• REQUIREMENT:
Extract the text of every item below verbatim, leaving out the pictures.

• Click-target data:
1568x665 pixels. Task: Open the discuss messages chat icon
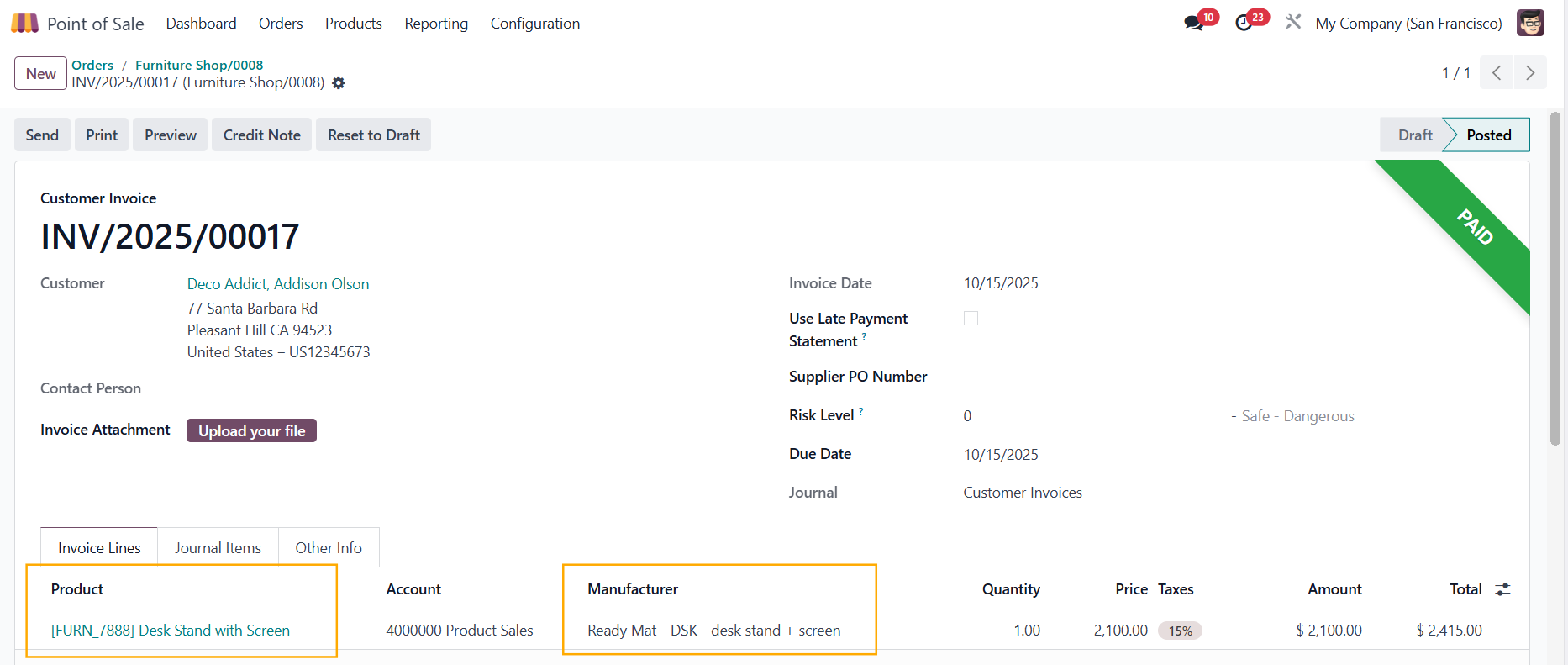click(1193, 24)
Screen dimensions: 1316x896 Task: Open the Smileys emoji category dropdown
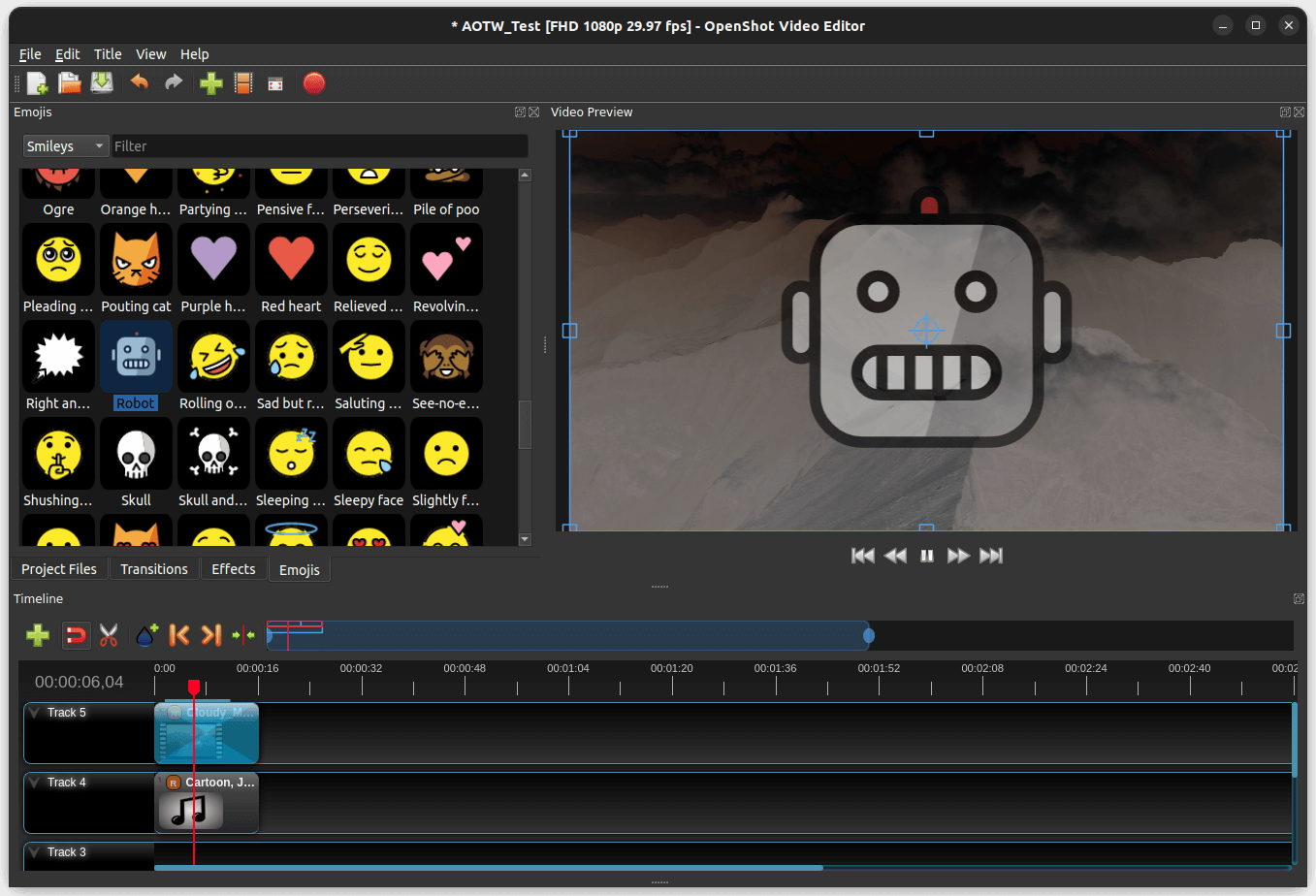pos(65,145)
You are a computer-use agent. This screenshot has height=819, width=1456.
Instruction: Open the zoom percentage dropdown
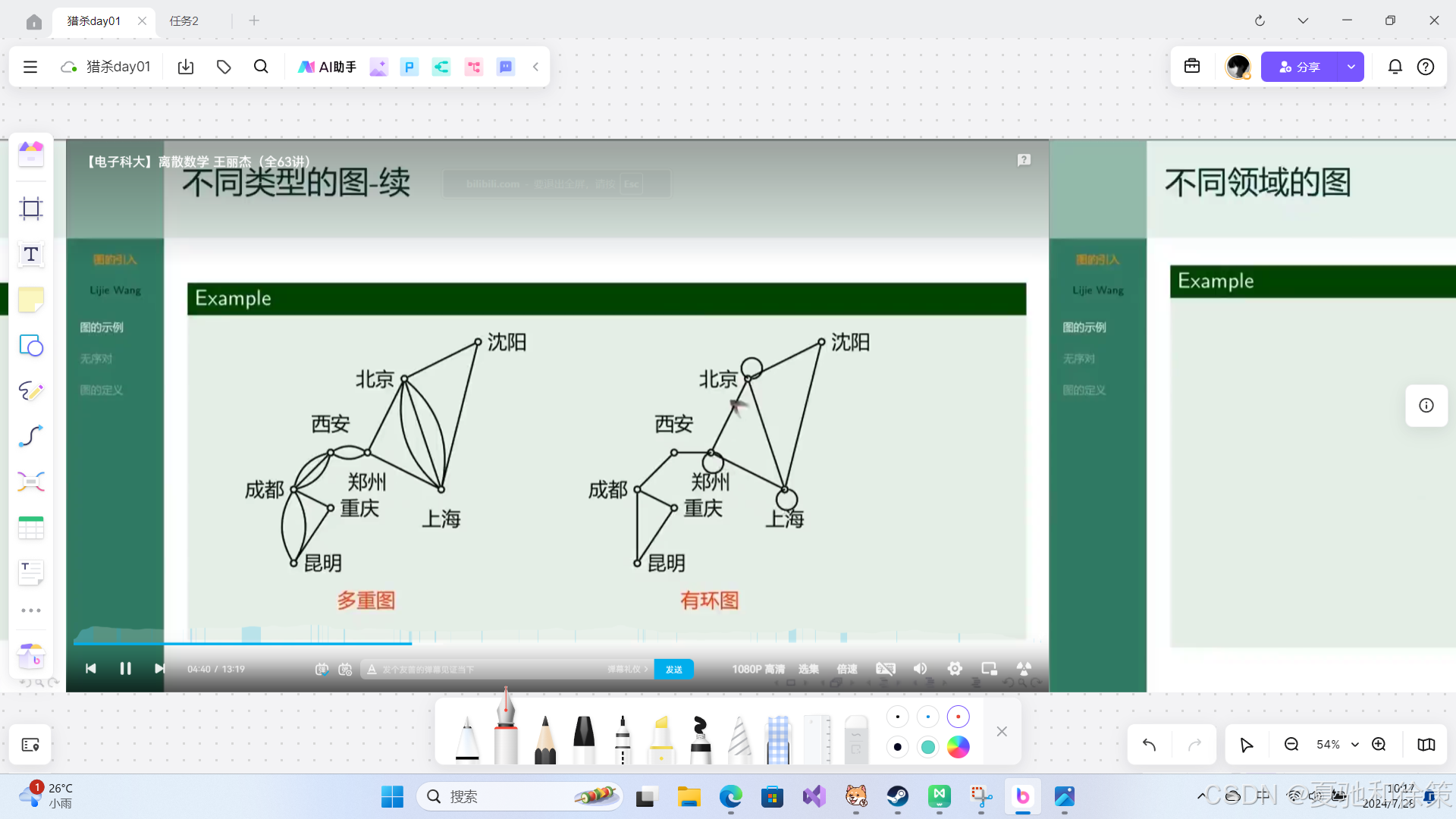[1354, 745]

• PROBLEM SOLUTION:
1568x665 pixels. Task: Open the discuss messages chat icon
click(1193, 24)
Screen dimensions: 1316x896 Task: Open the Smileys emoji category dropdown
pos(65,145)
You are a computer-use agent. This screenshot has height=819, width=1456.
Instruction: Open the zoom percentage dropdown
[1354, 745]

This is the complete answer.